It's easier when I have 10 simple problems as a part of one larger initiative/project. Think like "we had these 10 minor bugs/tweaks we wanted to make after a demo review". I can keep that straight. A bunch of agents working in parallel makes me notably faster there though actually reviewing all the output is still the bottleneck.
It's basically impossible when I'm working on multiple separate tasks that each require a lot of mental context. Two separate projects/products my team owns, two really hard technical problems, etc. This has been true before and after AI - big mental context switches are really expensive and people can't multitask despite how good we are at convincing ourselves we can.
I expect a lot of folks experience here depends heavily on how much of their work is the former vs the later. I also expect that there's a lot of feeling busy while not actually moving much faster.
Hey don’t say that too loudly, you’ll spook people.
With less snark, this is absolutely true for a lot of the use I’m seeing. It’s notably faster if you’re doing greenfield from scratch work though.

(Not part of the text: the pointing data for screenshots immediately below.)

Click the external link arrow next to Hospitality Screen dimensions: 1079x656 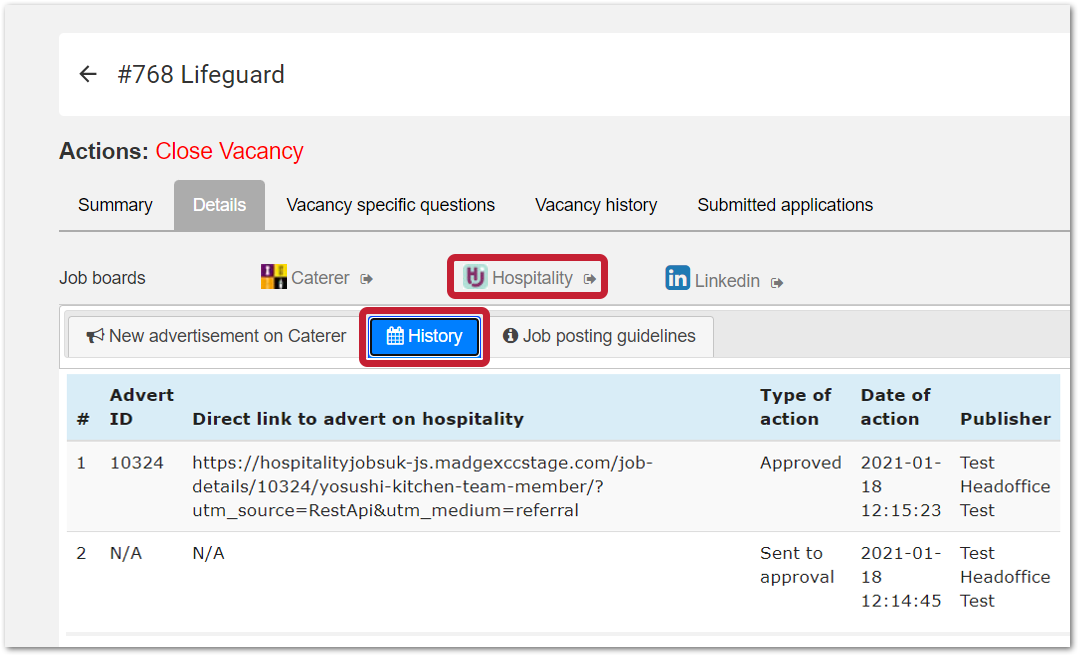[590, 279]
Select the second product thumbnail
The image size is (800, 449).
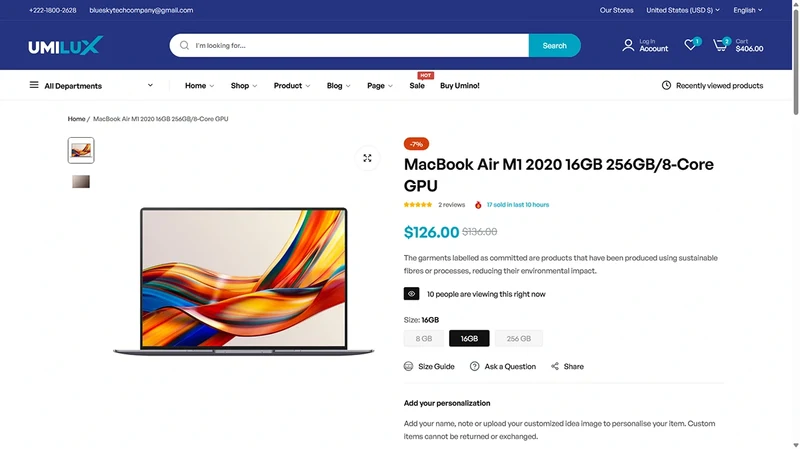click(x=81, y=182)
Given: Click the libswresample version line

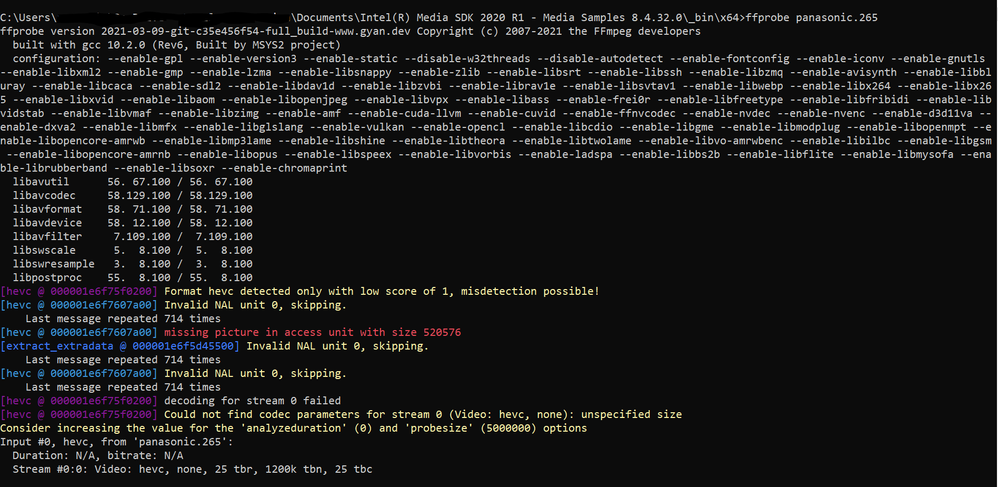Looking at the screenshot, I should pos(132,264).
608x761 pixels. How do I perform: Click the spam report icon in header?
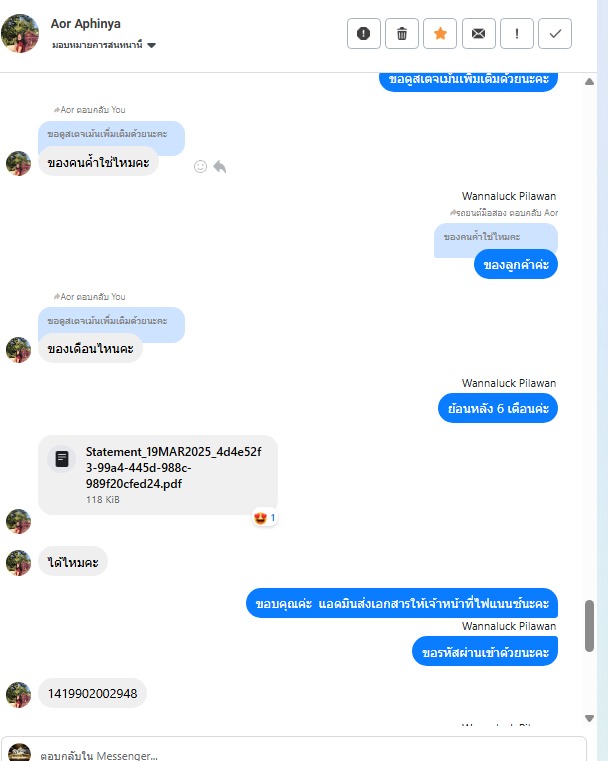[363, 33]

Also, I have noticed, strangely, that Claude is noticeably less compliant than GPT. If you ask a question, it will answer and then try to immediately make changes (which may not be related). If you say something isn't working, it will challenge you and it was tested (it wasn't). For a company that is seems to focus so much on ethics, they have produced an LLM that displays a clear disregard for users (perhaps that isn't a surprise). Either way, it is a very bad model for "agent swarm" style coding. I have been through this extensively but it will write bad code that doesn't work in a subtle way, it will tell that it works and that the issues relate to the way you are using the program, and then it will do the same thing five minutes later.
The tooling in this area is very good. The problem is that the AI cannot be trusted to write complex code. Imo, the future is something like Cerbaras Code that offers a speed up for single-threaded work. In most cases, I am just being lazy...I know what I want to write, I don't need the AI to do it, and I am seeing that I am faster if I just single-thread it.
Only counterpoint to this is that swarms are good for long-running admin, housekeeping, etc. Nowhere near what has been promised but not terrible.